Jedes siebte Kind wünscht sich bereits eine Schönheitsoperation, gut aussehende Menschen verdienen mehr, attraktive Politiker schneiden bei Wahlen besser ab: So liest man das jeden Tag. Wir leben in einer Gesellschaft, die das Äußerliche verehrt und den Schein anbetet. Nun naht das Weihnachtsfest, und die plastischen Chirurgen allüberall wetzen bereits die Skalpelle: So mancher Ehemann gedenkt, seine Liebste mit einem Gutschein für eine Gesäßstraffung oder einem Fettabsaugungs-Billett zu überraschen, und nicht wenige Frauen freuen sich schon im Vorhinein über die Jubelschreie ihrer Männer, wenn unter dem Baum der Coupon für die heiß ersehnte Schweißdrüsenverödung liegt. Geht der Winter dann zu Ende, werden die Deutschen mit frisch verzurrter Epidermis sowie befreit vom welken Fleisch der Jahre ans Frühlingslicht treten, und in den Kliniken des Landes wird man quadratmeterweise faltige Haut entsorgen, in Operationsmüllsäcken achtlos zusammengestopft mit Zehntausenden alter Nasenhöcker und Tonnen überflüssig gewordenen Wanstfetts.
Doch muss unser Blick nicht in die Zukunft gehen? Reichen diese Anstrengungen noch aus? An den Verhandlungstischen der Welt blicken unsere Gesandten längst in die faltenfreien Gesichter uralter Chinesen, und es recken sich ihnen aufs Monströseste operierte Kinnspitzen amerikanischer Partner entgegen. Indes fällt mein Blick auf eine schon etwas ältere Meldung aus dem Vermont Fish and Wildlife Department in den USA: Dort drüben hatte ein Jäger unerlaubterweise eine Hirschkuh geschossen anstatt des genehmigten Hirsches – und seinen Frevel zu tarnen versucht, indem er dem weiblichen Tier ein Geweih aufgeklebt hatte; leider nicht fachmännisch genug für die Experten der Jagdbehörde.

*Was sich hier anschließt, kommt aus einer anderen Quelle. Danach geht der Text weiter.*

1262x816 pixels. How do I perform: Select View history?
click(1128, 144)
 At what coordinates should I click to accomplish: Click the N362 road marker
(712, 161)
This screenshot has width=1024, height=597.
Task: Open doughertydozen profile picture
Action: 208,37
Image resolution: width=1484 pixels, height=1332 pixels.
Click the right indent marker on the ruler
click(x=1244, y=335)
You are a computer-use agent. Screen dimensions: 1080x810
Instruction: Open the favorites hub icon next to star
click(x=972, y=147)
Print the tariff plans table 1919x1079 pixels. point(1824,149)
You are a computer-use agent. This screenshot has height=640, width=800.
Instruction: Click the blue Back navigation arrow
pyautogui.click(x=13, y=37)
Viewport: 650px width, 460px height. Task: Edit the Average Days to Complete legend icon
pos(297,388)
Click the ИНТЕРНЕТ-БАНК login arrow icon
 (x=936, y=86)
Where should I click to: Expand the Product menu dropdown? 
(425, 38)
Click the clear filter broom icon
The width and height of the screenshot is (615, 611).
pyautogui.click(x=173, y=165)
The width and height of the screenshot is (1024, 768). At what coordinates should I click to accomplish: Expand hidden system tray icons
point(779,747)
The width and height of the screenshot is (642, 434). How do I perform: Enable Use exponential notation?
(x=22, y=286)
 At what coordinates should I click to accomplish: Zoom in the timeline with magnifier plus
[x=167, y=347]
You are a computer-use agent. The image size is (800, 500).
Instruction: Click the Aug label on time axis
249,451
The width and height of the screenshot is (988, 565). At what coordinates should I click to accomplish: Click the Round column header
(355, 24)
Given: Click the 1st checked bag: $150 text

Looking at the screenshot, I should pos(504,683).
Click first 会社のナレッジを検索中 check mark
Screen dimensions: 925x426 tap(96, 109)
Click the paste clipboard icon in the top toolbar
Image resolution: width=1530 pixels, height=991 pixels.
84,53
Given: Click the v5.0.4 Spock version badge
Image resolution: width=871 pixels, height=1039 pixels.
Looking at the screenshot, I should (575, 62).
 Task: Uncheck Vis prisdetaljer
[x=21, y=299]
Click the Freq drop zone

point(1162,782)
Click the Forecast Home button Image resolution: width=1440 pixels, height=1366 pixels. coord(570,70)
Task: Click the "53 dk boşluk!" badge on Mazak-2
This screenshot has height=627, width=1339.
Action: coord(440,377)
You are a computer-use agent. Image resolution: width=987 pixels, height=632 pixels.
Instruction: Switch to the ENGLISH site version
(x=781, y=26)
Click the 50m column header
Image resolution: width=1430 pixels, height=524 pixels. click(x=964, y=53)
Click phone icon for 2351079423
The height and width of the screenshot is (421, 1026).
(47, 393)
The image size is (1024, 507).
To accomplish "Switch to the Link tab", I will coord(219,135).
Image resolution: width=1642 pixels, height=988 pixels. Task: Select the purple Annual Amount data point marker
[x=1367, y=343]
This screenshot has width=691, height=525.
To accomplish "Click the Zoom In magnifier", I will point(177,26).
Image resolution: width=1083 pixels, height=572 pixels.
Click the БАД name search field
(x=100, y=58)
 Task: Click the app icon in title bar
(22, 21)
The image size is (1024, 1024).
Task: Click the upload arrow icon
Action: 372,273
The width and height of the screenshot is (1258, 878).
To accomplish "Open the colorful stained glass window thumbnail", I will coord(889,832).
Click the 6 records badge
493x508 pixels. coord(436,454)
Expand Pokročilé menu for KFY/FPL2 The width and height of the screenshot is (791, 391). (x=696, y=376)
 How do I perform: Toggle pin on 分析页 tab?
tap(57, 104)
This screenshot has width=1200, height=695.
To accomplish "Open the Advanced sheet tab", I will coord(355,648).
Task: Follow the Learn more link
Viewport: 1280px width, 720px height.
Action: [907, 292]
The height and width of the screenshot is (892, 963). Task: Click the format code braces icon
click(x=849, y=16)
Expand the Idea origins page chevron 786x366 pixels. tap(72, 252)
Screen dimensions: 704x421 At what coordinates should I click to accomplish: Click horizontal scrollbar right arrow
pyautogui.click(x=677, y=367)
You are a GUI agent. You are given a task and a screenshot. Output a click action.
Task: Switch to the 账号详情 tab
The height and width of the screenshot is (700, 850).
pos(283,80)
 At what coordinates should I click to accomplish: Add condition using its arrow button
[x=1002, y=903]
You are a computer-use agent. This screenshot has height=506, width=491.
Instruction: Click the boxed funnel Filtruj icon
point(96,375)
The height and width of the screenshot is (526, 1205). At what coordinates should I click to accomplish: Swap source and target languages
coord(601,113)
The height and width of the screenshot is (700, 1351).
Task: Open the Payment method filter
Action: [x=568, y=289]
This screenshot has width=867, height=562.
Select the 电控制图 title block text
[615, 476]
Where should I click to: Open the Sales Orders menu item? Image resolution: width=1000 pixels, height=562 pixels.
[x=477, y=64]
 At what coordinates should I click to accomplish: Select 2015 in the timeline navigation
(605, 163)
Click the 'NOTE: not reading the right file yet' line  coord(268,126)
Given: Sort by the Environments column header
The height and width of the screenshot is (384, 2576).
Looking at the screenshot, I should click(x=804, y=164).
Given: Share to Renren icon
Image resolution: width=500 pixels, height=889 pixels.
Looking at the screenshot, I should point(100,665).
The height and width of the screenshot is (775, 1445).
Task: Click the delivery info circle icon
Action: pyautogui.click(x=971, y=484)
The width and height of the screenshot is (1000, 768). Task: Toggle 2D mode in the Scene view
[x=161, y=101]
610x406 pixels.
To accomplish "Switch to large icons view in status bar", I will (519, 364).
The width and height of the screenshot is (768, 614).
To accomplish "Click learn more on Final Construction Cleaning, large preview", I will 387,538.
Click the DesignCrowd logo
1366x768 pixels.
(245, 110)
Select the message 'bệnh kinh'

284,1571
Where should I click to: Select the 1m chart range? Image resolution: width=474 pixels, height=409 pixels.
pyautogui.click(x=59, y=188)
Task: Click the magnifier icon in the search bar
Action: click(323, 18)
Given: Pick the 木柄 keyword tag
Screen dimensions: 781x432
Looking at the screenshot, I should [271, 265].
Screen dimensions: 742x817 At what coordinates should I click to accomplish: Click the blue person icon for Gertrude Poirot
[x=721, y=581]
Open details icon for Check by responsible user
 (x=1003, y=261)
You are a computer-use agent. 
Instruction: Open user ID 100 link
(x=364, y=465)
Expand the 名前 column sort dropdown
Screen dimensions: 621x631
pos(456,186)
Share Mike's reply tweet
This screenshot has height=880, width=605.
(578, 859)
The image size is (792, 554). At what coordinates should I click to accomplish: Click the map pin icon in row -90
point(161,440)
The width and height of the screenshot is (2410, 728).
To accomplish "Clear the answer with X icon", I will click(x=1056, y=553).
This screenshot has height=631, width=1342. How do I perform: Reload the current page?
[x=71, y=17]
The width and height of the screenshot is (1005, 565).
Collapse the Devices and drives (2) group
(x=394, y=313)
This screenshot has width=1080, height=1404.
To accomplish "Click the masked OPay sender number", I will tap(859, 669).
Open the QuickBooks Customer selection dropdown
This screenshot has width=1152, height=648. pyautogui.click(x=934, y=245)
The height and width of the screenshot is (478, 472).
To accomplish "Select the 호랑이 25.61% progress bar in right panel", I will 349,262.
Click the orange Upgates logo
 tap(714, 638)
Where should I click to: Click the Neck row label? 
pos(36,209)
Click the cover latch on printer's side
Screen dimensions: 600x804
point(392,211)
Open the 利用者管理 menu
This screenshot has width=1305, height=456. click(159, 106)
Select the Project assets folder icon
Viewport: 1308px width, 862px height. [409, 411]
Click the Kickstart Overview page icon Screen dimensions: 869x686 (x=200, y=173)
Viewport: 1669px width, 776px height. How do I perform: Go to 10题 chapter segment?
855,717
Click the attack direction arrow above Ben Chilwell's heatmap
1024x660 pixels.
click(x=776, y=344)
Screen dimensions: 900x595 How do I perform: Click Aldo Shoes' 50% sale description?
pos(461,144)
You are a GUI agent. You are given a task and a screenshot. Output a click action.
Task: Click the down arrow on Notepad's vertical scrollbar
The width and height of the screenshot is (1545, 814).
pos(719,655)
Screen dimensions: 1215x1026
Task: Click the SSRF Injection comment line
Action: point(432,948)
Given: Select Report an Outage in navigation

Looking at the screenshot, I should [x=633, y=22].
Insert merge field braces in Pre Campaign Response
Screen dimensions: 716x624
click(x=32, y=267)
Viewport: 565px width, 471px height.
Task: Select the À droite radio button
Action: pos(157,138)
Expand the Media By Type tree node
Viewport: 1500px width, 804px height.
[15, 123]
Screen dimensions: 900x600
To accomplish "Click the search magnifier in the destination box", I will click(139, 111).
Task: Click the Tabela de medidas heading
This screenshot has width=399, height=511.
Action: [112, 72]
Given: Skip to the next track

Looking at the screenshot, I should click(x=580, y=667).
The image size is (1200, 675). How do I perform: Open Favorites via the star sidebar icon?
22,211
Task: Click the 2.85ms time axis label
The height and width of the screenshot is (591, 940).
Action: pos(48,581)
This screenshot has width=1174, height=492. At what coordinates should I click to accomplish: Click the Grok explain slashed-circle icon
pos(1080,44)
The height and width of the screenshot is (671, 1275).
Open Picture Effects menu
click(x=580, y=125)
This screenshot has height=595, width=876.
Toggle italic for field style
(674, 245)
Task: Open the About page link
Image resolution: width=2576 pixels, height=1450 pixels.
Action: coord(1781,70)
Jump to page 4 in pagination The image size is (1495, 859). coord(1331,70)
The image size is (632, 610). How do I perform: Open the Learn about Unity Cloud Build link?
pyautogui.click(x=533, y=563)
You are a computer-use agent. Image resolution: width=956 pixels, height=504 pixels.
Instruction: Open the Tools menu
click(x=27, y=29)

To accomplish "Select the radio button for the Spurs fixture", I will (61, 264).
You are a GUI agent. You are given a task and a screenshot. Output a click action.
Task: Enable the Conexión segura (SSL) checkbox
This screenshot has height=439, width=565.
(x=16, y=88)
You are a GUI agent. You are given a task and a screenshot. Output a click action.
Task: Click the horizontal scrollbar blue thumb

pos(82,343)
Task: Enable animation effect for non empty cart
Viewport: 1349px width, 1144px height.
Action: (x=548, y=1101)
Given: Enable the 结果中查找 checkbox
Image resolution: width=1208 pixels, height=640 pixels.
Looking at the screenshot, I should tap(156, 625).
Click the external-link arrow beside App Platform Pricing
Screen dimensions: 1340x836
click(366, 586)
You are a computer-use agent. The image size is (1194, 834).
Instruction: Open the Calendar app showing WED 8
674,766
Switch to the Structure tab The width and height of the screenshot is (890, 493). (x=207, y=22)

Wie wäre es aber nun, auch der Mensch würde sich endlich diese in der Natur vorhandenen Beeindruckungs-Möglichkeiten zunutze machen? Ein Geweih fest auf einem Männerschädel zu verdübeln, dürfte für geübte Körperkorrekteure eine der leichtesten Übungen sein. Mag sein, dass der erste Geweihträger noch belächelt würde, aber das wurden die ersten Männer auch, die ihr Haar künstlich verdichten ließen. Sähe man aber Fußballtrainer vom Schlage Jürgen Klopps mit Sechzehnender-Kopfschmuck auf den Schiedsrichter losgehen oder Magnaten wie Volkswagen-Winterkorn japanische Kontrahenten mit seinem Gehörn meterweit überragen, dürfte sich das erledigt haben. Dem Geweih gehört die Zukunft, mag es auch bei der Fahrt zum Arbeitsplatz bisweilen lästig sein. Der Mann von Rang fährt eh nicht U-Bahn oder Kleinwagen.
Jedoch wäre das Kopfgehörn nur ein Anfang. Wer träumte nicht wie Bruno, mein alter Freund, von einem Rüssel, mit dem er an der Bar weiter entfernten Trinkgenossen das Bier aus dem Glase saugen könnte?! Wem wäre in Rabattverhandlungen nicht ein wie unabsichtlich geblecktes Hai-Gebiss nützlich?! Oder die Stimmbänder eines sibirischen Tigers? Gar der Stachel einer Wespe? Beim Einkaufen auf dem Markt: Das Ende der Plastiktüte wäre gekommen, könnte man sich einen Känguru-Beutel transplantieren lassen. Der letzte Schrei im Winter: an der Halspartie die Haut eines rauwolligen pommerschen Landschafes zu tragen, sommers täglich zu scheren. Man rasiert sich ohnehin.
Ach, welche Vielfalt menschlicher Erscheinungen wäre möglich: Der Herr, der schon morgens am Kiosk ein Pfauenrad schlägt, um die schöne Nachbarin zu betören. Die junge Frau, die, mit den Flügeln eines Zitronenfalters ausgestattet, zum Geldautomaten schwebt. Das Kind, das mit seinem winzigen Nashorn die Schokoladen-Verpackung aufschlitzt.
Und sehen Sie den kleinen Dicken da oben am Firmament? Das ist Sigmar Gabriel. Er hat sich die Schwingen des Bundesadlers transplantieren lassen, um jedes SPD-Mitglied persönlich zu einem Gespräch über den Koalitionsvertrag besuchen zu können.